#### Exercise instructions:
When you restate the entries that follow, keep every word exactly and drop the pictures.

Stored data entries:

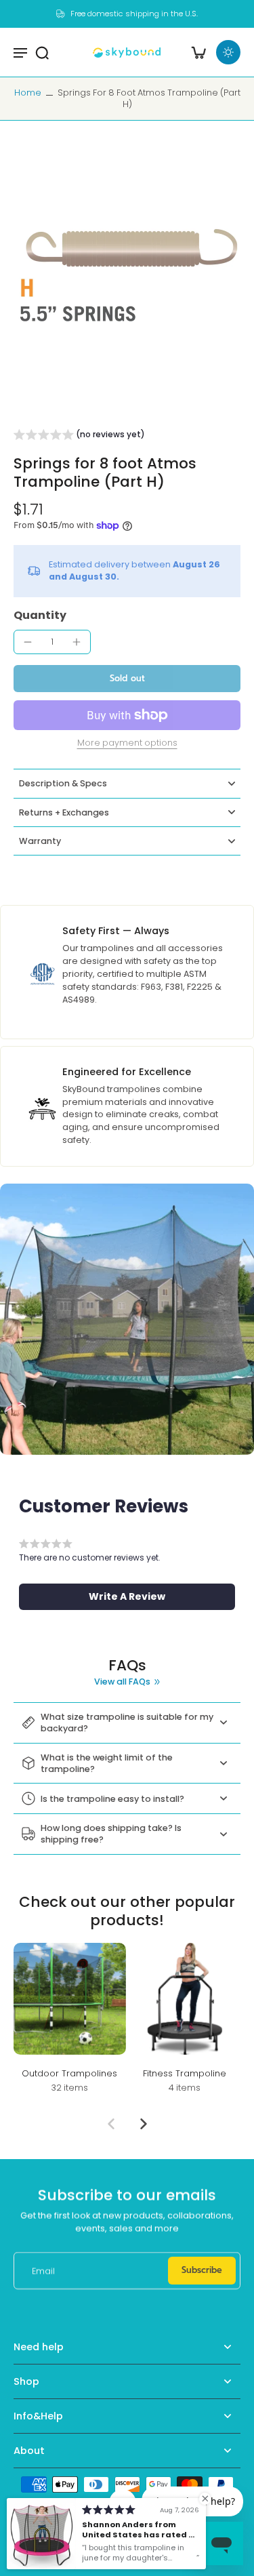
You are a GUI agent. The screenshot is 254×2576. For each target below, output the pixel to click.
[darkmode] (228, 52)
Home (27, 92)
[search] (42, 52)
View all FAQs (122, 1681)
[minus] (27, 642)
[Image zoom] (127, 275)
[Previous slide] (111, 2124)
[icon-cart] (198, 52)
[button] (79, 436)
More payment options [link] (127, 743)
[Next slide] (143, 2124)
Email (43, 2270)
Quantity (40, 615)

#### Answer box:
You are a GUI agent. The screenshot is 254×2576. For each target below, output the pixel to click.
[darkmode] (228, 52)
Home (27, 92)
[search] (42, 52)
View all FAQs (122, 1681)
[minus] (27, 642)
[Image zoom] (127, 275)
[Previous slide] (111, 2124)
[icon-cart] (198, 52)
[button] (79, 436)
More payment options [link] (127, 743)
[Next slide] (143, 2124)
Email (43, 2270)
Quantity (40, 615)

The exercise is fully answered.